1. December 26, 1797, brown ink manuscript letter written on laid paper, two pages, 8.75" x 7". In this letter, Abel Whitney writes to confirm that the Congressman, Hon. William Shepard, received his previous letter and petition for 350 dollars a year. There has been no reply, and Whitney is beginning to become concerned. There is a 1/2" hole on the front page. On the back there are red wax remnants from original mailing. The script is beautiful and the creases from the integral (self-made envelope) are almost invisible. Overall this is a wonderful document. Shepard was a famous war General and honorary figure of the time, who had much power in the region. If Whitney could get Shepard to promote his petition in Congress, it would surely be accepted.
2. May 30, 1797, two pages, 8.75" x 7.25", Choice Extremely Fine. A 1-1/2 page letter from Abel Whitney to the "Hon. William Shepard Esquire" of Philadelphia, with outstanding political content focused on Whitney's interest in feedback on the political climate in the House of Representatives and seeking intelligence about perceived reactions to the President's upcoming speech. It is written in brown ink on laid paper, the letter is clear, bold and easy to read. The integral (self-mailing envelope) has retained much of the original red wax seal. There are a few slight creases throughout that are barely visible from the front and do not hamper the text in any way.
3. May 3, 1790, Letter from Abel Whitney about the report from the Secretary of the Treasury regarding his petition of "furnishing reward to the officers employed" and the Secretary's mention of seven percent of the monies collected. As Whitney's own salary will be affected by this decision, he let's Shepard know that ten percent would not be perceived as too lavish a reward. This three-page letter measures 8.75" x 7", Choice Extremely Fine. The letter was written in brown ink on laid paper, and is in excellent condition. The typical creases from the integral (self-made envelope), are hardly noticeable and in no way detract from the text. There are no tears, holes or chipping, and the red wax from the original seal is present. The script is beautiful, bold and clear.

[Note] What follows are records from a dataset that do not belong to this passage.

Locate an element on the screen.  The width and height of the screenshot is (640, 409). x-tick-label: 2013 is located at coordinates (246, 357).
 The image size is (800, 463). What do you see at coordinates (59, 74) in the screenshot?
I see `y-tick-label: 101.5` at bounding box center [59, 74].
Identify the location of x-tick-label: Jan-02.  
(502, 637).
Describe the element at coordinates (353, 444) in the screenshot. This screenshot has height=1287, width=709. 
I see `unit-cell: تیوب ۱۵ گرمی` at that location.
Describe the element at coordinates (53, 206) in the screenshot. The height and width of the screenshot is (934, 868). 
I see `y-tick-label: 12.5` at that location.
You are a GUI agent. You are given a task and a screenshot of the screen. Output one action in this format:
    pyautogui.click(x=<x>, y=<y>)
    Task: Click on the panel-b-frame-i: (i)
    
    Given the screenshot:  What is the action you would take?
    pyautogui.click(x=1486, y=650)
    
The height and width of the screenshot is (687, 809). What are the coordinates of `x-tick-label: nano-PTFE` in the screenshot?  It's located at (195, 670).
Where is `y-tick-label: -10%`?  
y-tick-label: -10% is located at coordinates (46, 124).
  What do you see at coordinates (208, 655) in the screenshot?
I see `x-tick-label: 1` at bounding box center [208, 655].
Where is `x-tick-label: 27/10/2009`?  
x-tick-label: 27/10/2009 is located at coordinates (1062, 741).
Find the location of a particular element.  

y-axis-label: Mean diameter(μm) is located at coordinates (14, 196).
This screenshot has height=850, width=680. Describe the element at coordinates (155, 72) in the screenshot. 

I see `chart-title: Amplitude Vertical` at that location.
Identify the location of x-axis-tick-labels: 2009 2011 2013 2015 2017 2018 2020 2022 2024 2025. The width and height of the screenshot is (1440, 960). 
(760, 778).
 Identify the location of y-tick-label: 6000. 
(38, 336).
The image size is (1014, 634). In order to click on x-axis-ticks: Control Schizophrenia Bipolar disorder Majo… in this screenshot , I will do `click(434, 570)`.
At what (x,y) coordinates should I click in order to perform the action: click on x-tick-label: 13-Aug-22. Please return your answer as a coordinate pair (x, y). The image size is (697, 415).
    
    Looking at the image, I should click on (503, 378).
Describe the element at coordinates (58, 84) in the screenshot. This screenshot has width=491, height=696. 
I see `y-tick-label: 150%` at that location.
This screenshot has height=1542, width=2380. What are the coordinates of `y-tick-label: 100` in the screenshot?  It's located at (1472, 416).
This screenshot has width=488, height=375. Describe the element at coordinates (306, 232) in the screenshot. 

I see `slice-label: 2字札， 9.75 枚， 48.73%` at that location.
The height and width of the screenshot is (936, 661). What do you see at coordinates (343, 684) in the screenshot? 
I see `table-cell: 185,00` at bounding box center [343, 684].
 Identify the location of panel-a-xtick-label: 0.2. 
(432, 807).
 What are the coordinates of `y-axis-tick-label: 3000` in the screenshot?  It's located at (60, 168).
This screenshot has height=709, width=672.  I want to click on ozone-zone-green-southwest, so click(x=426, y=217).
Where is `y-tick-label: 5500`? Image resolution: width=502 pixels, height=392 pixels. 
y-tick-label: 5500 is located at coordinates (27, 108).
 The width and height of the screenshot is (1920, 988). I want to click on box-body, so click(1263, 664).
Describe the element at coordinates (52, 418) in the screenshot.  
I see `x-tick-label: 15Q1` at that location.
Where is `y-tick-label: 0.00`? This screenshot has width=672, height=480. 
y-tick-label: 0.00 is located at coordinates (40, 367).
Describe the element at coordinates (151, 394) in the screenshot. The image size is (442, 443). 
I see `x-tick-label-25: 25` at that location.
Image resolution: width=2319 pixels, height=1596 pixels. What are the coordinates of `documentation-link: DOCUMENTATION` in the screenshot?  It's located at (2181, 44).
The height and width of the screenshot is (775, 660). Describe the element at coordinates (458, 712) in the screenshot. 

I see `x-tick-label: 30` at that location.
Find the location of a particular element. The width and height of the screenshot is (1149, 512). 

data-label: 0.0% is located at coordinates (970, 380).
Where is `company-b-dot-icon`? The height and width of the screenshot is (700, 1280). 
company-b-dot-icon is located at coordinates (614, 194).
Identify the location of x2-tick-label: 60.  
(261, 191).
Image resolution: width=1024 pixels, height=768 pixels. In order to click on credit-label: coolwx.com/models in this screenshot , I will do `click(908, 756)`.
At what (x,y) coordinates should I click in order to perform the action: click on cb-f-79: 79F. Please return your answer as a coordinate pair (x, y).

4. January 16, 1790, brown ink manuscript letter on laid paper, 2 pages, 9" x 7". Whitney expresses displeasure with the procrastination of the Secretary of the Treasury (in releasing the) report. "Suppose for example, that I should resign, should die, or lack satisfaction will it afford me or my family, that my succesor in office is well paid; when I got nothing." He writes to Shepard, currently in Congress, in hopes that he can help with the desired pay increase. There is a 1" hole on the front page caused from the wax remnants seal that does not affect the text on the front side and removes the word "humble" on the back side. It is clear and easy to read.
A historic collection of four related letters. (4 items)

William Shepard, soldier, born near Boston, Massachusetts, December 1, 1737; died in Westfield, Massachusetts, November 11, 1817. He enlisted in the provincial army at seventeen years of age, served in 1757-63, was a captain under Sir Jeffrey Amherst, and participated in the battles of Fort William and Crown Point. He became colonel of the 4th Massachusetts regiment in 1777, and served till 1783, participating in twenty-two engagements, and winning a reputation for efficiency and courage. He settled on a farm in Medway, Massachusetts, after the peace, was a member of the executive council in 1788-90, a brigadier-general of militia, and in that capacity during Daniel Shays's insurrection in 1786 prevented the insurgents from seizing the Springfield arsenal. He was subsequently major-general of militia, and in Congress in 1797-1803.